İçine sinirini atarak: "Benim yayın kuruluşum varolan gerçeklere ilgi gösteriyor. Bunu, sokak hayatını olduğundan güzelleştirerek değil dürüst bir şekilde anlatarak yapıyoruz.
Tövbe
Sonunda yağmur yağmaya başladı. Leslie Ducena Jackie Robinson gençlik merkezinde kaçacak bir yer buldu. Eski cezalı yazar anlatıyor: Ben kitabımı af dilemek için görüyorum. Evet, onu günahlarımı af dilemek için yazdım.
Kitaplarında açıkca bir başka neden görülebiliniyor: para.

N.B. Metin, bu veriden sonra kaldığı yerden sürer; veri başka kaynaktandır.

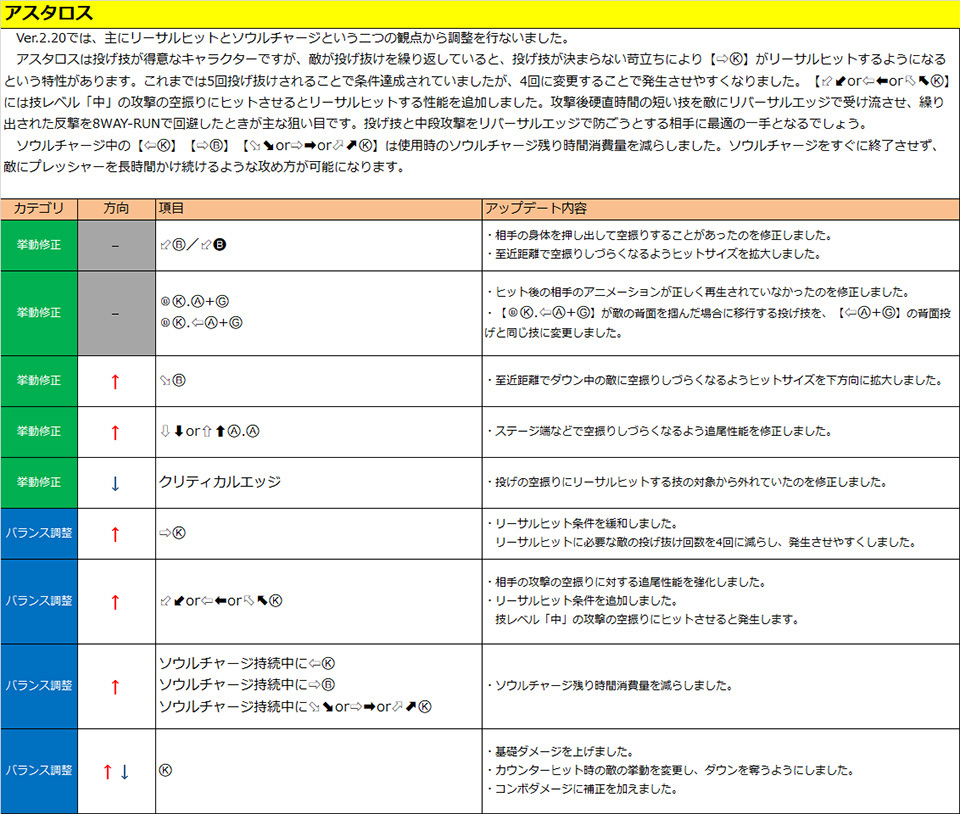
Task: Click the クリティカルエッジ item text
Action: [x=220, y=482]
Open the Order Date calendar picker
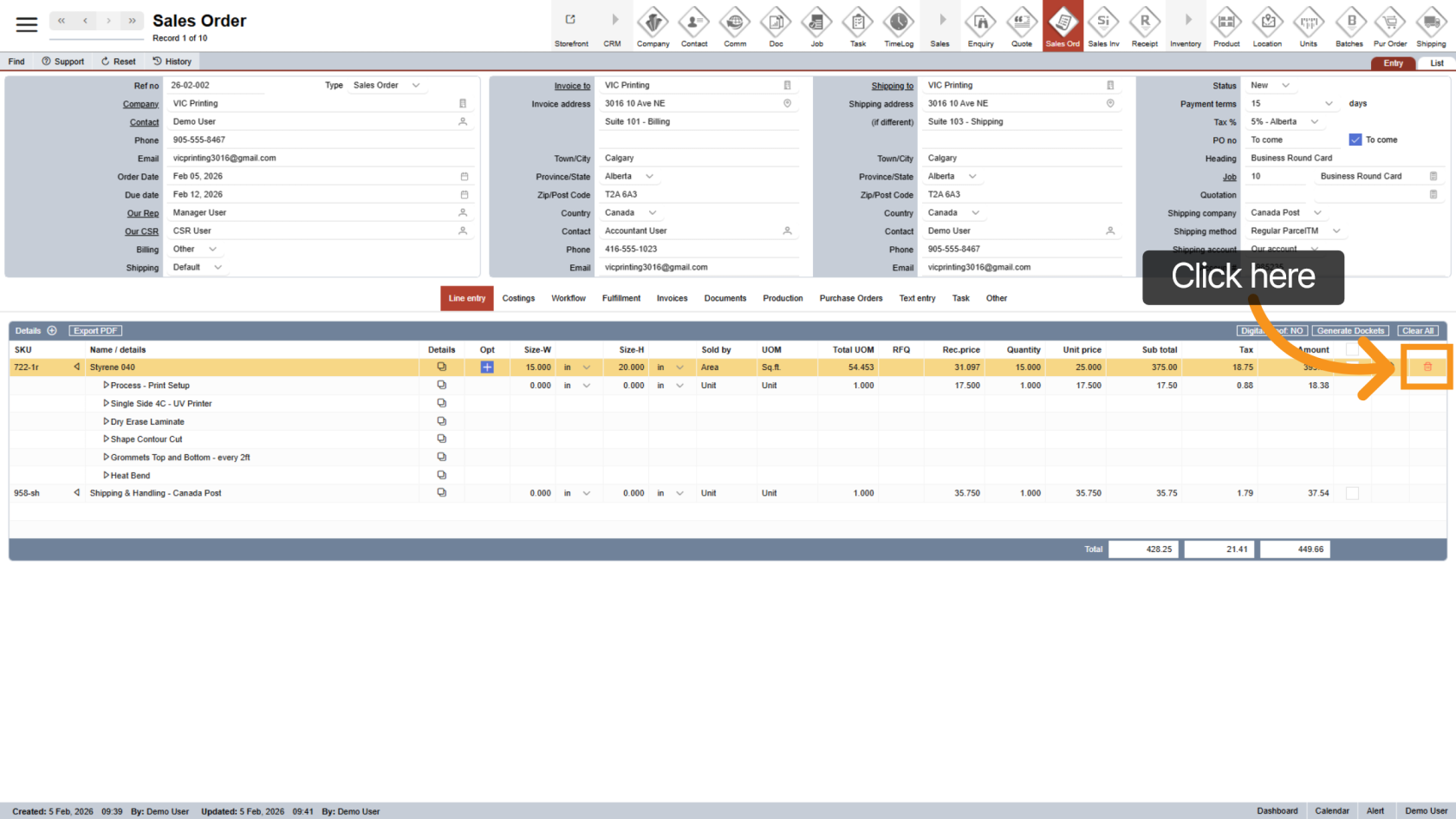This screenshot has width=1456, height=819. (x=464, y=177)
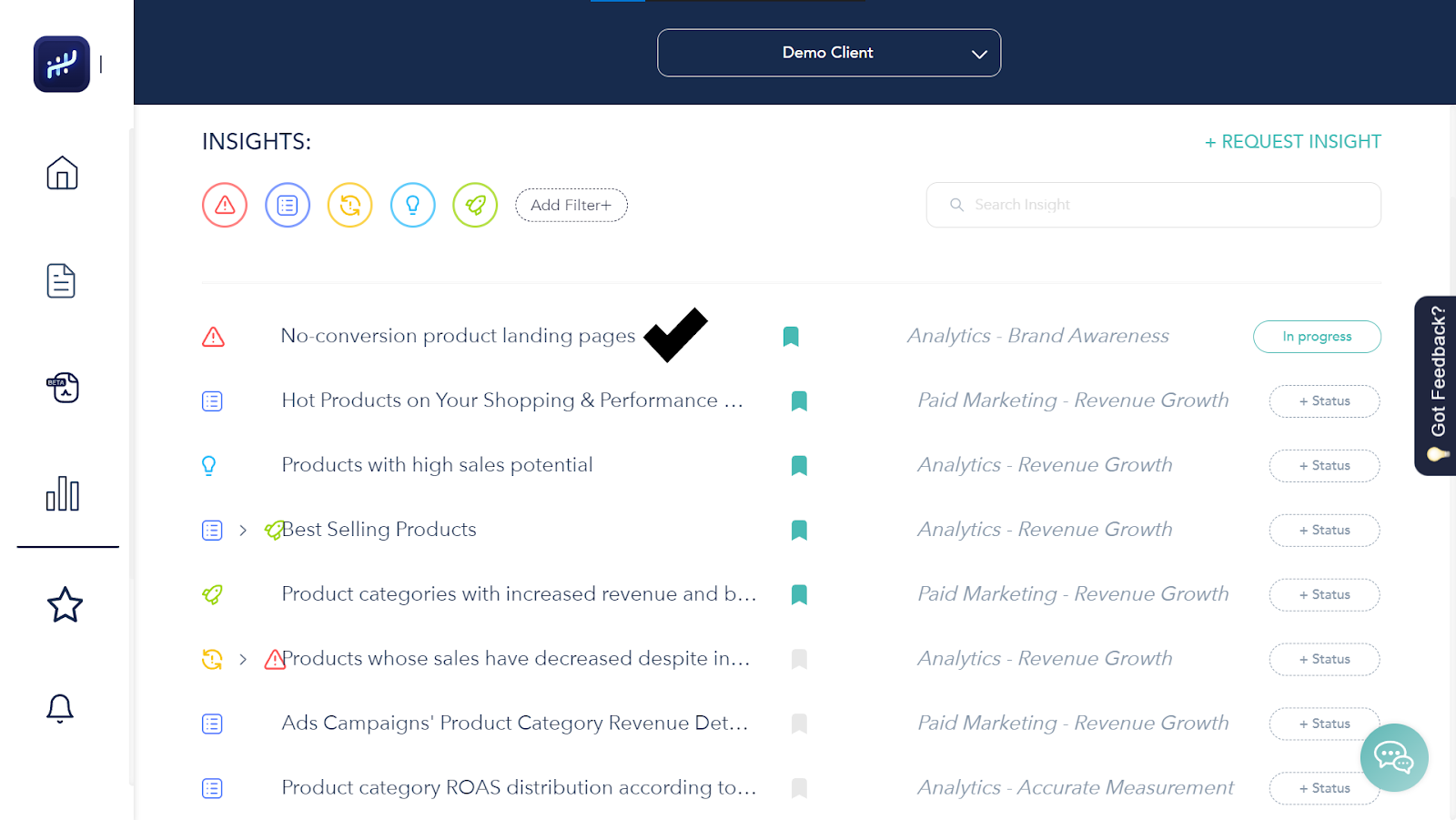Toggle the yellow refresh-cycle insight filter
The image size is (1456, 820).
click(350, 205)
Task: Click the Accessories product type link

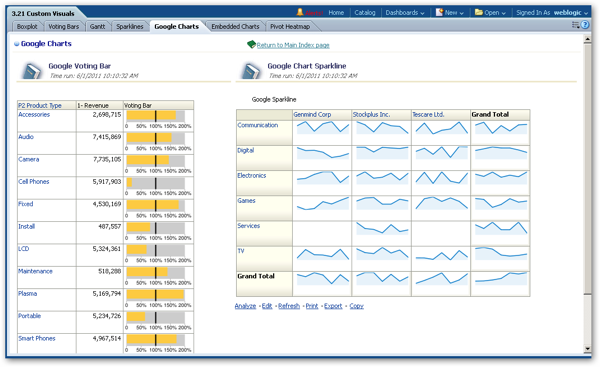Action: pos(34,114)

O, en ham şekilde bir kaç arkadaşla nasıl bir beyaz aileyi soyduklarını anlatıyor, yazı ve yazım hatalarıyla dolu bir şekilde.
Ducena'nın kitapları bu türün inanılmaz popülaritesinin sonucu ve bunun nereye varacağı henüz belli değil. 50 Cent gibi rapciler kendi yayın kuruluşlarını kuruyorlar. Onlar getto kurgunun en yeni hustle olduğunu görüyorlar ve suçlarla dolu bir geçmişin ünlü olabilmek için çok önemli bir koşul olacağı büyük bir ihtimal. Aynen gangsta rap'de olduğu gibi, hiç bir zaman başlangıç yıllarındaki kaliteyi yakalayamadığı gibi.
"Aslında fim yapmayı tercih ederim," diye itiraf ediyor Ducena. "Benim rüyam yeni Spike Lee veya John Singleton olmak, fakat getto kurgu şu anda o kadar popüler ki başkalarının başarısından bende yararlanmaya çalışıyorum. Belki şık değil, fakat hustler olarak her zaman parayı en iyi nerde kazanabileceğine bakarsın."